The golden age of American popular music - not just jazz, but the popular songs even people who didn't like jazz listened and danced to, and which were often then taken as vehicles by jazz players - (Jazz is omnivorous) was the first half of the twentieth century. A common feature of these songs is daring harmony; quite often the melody note is accompanied by a chord to which it doesn't even belong. I first noticed this - though I must have semi-consciously enjoyed it thousands of times before; most people are not conscious of more than the melody, though the harmonies are working on them - in Kurt Weill's 'September Song', but yesterday I was looking at 'Some of these Days' (incidentally a favourite of Jean-Paul Sartre's, though that may not be a recommendation) and saw it again. Here's the melody line, with the chords (I have left out a few inessential ones) marked above:
We're in G major, and the first change is to the mediant major chord (with a seventh.) It fits the melody, and is a change well-known to players of American popular music. Used judiciously it never fails to do something to us; it hits a spot the obvious harmonization with the tonic chord can't reach. You hear it right at the start of, e.g., 'Nobody knows you when you're down and out' and 'T'ain't nobody's business if I do.' Players of more folkey guitar styles will know it as the change that happens when you reach the refrains of 'Freight Train' and of 'Cocaine'. People of a popular 'classical' taste will know it from the third, the best-known, of Liszt's 'Liebestraume'. (Sorry; the blog window doesn't seem to allow for umlauts.) So far so (fairly) conventional. But look at bar ten, where the melody goes up to a C, but the chord underneath it is an E7th, none of whose notes is a C, and anyway it would have (to match E) to be a C#. What was the composer thinking of? Well evidently he knew what he was about, because even, or perhaps because, it breaks all the rules, it sounds great. And then, two bars later, he hits us with an A7th under the melody note - a sustained one, as before - of B. This is not too outrageous; it makes a 'ninth' chord. But it's certainly not the obvious choice. Now look a couple of lines further down: a repeated  long E, so one expects the subdominant C chord, (or, if one is beginning to expect the unexpected, perhaps an E7th again.) But what we get is that most dramatic of chords, a diminished 7th, the one that runs C#-E-G-Bflat. (Since diminished sevenths divide the octave into four exactly equal steps, there are only three of them). Then right near the end, the coup de grace: the melody is, here, simply repeated crotchet Bs, but the chords under them are G, B7th, D minor, and E7th. Fair enough, the note B is in three of those, and the E7th takes us nicely on to an A7th, which then resolves onto the dominant seventh, D7th, so that we can hit the repeat bar on the tonic and go back to the top again. But D minor? Totally out of order, but, yet again, it sounds great.
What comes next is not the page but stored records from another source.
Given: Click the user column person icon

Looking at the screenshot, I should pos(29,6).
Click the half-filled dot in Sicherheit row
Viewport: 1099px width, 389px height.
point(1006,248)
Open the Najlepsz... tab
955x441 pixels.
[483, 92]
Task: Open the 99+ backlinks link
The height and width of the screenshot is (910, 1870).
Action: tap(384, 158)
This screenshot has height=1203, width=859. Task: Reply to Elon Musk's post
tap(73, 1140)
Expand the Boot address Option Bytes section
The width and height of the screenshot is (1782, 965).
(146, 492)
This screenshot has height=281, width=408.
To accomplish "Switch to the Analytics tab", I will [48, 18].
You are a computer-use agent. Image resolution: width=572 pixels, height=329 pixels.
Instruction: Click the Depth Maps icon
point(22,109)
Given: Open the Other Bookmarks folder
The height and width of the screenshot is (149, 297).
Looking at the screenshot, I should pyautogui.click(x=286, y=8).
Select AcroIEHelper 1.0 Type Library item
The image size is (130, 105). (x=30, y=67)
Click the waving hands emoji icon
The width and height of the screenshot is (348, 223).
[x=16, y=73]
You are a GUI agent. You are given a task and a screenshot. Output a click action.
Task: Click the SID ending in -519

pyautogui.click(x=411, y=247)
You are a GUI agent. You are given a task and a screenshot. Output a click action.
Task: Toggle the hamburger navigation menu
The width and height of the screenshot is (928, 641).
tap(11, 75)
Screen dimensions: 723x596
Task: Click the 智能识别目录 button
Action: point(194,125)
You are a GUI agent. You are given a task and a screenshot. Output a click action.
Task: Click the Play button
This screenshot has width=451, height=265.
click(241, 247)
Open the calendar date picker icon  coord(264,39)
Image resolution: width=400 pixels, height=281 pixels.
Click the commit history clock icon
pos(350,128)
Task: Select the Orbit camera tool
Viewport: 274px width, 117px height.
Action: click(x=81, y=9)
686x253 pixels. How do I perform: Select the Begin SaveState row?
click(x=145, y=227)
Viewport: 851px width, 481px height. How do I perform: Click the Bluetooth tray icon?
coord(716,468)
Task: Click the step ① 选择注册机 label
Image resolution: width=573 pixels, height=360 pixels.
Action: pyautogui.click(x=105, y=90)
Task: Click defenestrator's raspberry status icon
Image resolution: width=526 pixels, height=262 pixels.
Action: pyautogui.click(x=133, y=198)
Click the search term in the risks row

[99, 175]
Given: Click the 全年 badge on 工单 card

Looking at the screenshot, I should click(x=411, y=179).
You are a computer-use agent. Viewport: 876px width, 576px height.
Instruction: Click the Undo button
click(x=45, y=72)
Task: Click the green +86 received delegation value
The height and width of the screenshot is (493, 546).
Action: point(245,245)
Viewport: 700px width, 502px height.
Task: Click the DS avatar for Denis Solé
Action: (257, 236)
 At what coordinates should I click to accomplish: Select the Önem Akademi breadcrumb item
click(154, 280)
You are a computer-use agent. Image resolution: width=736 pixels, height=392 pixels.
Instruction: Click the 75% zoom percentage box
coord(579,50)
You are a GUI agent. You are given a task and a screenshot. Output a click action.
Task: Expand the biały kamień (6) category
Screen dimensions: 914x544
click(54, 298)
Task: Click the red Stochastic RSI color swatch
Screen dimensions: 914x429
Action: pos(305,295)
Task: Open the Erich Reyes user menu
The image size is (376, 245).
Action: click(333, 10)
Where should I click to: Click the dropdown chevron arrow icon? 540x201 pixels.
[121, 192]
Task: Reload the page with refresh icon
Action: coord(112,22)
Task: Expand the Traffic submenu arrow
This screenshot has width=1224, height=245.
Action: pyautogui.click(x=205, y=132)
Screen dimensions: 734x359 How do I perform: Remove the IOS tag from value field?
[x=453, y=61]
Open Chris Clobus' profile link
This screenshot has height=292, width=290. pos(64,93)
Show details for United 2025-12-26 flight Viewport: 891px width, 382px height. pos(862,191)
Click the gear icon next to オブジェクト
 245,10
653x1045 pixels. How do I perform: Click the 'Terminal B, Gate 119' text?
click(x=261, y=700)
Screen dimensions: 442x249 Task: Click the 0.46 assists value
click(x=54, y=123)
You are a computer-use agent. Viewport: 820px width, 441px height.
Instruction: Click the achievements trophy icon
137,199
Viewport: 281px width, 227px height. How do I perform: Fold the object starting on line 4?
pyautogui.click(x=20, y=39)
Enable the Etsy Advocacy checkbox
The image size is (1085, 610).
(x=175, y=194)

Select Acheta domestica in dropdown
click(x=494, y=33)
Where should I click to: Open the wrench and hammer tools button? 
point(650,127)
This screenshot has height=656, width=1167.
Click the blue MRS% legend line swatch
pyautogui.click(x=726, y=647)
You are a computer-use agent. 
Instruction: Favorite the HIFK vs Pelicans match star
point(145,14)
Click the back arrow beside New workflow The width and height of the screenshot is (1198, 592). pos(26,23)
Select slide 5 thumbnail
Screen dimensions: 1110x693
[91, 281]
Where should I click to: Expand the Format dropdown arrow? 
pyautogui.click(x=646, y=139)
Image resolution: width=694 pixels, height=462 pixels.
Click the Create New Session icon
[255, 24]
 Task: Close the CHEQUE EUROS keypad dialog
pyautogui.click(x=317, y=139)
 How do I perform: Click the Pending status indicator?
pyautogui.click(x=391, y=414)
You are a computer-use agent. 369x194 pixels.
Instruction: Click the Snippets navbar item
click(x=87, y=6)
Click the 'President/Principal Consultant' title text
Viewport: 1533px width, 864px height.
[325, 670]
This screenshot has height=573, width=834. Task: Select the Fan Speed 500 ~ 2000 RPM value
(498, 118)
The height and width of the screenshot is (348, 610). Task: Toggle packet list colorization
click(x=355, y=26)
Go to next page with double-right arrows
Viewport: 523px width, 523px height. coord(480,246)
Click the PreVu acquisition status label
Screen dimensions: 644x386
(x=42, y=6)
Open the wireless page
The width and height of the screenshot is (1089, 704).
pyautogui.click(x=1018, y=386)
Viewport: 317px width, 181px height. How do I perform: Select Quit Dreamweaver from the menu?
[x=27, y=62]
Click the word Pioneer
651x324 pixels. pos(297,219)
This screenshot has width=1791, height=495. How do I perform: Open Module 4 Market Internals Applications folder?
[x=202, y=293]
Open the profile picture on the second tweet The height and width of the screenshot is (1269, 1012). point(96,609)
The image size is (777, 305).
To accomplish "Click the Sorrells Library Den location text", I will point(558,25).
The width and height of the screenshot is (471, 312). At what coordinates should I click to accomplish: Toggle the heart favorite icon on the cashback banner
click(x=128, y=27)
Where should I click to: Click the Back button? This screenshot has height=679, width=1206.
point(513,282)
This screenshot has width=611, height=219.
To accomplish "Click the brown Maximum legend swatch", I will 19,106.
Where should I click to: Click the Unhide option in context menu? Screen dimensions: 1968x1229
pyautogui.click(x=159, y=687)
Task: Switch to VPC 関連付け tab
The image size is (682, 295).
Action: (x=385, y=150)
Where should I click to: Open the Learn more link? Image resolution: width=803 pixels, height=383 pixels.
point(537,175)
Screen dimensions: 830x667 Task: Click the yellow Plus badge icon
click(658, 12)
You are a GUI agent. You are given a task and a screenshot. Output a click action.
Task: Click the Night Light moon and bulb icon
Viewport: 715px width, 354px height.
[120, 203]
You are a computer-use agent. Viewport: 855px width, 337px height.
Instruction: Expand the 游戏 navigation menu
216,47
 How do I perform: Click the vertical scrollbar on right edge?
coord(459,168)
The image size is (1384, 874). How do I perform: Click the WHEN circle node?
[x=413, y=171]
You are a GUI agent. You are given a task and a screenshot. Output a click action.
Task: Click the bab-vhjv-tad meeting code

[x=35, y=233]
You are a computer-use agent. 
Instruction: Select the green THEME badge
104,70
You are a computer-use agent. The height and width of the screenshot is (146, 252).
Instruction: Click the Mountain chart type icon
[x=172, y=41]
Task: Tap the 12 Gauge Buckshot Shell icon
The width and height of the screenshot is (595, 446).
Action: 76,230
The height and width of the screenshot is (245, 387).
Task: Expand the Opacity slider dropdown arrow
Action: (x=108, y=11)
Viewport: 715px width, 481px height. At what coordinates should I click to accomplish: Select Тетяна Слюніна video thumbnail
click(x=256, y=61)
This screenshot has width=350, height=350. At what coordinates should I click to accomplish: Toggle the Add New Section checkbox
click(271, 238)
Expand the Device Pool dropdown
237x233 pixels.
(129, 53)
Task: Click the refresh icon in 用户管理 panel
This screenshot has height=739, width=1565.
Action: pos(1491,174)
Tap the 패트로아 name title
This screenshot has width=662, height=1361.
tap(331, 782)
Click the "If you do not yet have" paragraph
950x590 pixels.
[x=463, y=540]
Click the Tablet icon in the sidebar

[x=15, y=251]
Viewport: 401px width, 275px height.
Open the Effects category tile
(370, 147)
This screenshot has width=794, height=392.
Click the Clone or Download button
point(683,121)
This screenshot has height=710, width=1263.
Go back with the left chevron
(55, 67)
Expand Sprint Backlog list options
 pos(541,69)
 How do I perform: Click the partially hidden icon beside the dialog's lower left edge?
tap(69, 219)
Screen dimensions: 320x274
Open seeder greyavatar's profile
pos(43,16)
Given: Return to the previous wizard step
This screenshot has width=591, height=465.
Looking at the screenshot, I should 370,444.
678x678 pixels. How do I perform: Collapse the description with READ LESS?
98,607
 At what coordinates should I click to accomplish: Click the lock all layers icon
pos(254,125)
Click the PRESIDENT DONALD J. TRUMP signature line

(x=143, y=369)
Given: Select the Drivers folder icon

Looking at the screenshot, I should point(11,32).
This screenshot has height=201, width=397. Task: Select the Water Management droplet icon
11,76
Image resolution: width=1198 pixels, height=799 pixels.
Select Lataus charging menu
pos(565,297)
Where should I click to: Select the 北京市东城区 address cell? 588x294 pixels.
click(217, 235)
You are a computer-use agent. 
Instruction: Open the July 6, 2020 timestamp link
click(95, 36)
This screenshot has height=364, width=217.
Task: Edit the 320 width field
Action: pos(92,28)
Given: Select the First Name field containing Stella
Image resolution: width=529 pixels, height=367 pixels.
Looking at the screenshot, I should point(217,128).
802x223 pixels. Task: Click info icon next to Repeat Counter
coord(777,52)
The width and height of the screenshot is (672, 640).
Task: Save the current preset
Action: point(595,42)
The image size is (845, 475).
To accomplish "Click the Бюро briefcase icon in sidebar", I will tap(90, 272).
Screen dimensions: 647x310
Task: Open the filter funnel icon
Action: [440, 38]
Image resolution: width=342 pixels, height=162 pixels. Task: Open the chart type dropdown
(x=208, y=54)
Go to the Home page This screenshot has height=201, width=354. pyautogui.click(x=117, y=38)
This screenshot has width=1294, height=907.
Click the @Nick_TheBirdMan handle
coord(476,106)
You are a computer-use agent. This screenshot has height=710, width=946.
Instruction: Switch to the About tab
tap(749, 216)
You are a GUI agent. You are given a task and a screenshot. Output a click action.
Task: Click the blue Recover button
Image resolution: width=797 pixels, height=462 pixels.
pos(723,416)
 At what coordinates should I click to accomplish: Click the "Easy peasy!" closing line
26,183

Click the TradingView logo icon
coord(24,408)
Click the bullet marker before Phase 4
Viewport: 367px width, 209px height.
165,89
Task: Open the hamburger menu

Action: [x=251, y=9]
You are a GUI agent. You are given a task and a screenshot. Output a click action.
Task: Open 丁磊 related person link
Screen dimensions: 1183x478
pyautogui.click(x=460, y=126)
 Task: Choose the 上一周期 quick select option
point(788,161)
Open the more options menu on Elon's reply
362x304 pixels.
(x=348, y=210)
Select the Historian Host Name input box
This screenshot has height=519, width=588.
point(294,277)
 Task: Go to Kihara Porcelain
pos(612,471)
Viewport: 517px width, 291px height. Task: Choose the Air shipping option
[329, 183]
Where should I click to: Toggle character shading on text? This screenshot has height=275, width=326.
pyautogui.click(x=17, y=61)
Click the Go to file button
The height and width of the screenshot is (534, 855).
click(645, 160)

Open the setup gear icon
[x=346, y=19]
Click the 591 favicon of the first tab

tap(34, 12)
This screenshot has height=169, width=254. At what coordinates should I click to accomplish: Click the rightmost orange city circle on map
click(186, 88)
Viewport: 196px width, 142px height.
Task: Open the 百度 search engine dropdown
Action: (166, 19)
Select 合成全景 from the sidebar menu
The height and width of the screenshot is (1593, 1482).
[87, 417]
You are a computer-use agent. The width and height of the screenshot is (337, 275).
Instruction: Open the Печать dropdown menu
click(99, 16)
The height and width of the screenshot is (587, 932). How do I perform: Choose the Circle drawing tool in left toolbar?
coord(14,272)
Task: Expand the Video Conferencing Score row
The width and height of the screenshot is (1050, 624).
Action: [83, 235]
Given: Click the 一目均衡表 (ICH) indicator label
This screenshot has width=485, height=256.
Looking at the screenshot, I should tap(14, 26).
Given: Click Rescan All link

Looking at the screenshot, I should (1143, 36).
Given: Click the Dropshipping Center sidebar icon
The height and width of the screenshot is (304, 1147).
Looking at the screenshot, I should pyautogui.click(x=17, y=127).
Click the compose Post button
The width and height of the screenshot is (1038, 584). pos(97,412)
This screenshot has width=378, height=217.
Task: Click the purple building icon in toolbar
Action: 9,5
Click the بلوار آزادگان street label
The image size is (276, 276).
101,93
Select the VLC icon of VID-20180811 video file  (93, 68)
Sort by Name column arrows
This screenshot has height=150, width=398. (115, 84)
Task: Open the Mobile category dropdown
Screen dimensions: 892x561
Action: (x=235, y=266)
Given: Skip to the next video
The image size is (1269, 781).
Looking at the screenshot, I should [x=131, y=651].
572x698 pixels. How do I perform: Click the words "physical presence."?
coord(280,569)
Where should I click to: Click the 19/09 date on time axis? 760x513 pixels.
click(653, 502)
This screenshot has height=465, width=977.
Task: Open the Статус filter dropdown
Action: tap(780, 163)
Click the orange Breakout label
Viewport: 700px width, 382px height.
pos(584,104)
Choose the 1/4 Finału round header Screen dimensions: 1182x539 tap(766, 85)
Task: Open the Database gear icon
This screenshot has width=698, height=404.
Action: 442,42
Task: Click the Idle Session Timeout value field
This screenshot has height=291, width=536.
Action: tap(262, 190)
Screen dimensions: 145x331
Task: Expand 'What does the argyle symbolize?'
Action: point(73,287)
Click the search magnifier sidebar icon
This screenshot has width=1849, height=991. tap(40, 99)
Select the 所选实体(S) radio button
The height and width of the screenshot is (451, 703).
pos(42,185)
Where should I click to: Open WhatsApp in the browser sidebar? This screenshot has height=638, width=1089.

People such as myself and, I hope, a few others of an analytic (did someone say 'pedantic'?) turn of mind like to know, as far as it's possible, (which admittedly isn't very far) just why the music that sounds great does so. I have heard even accomplished musicians say that such an analytic approach must surely reduce one's true enjoyment of the music. Keats, who with his medical training ought to have known better, made a similar complaint about Newton's analysis of the rainbow. No; knowing how things work increases one's joy in them.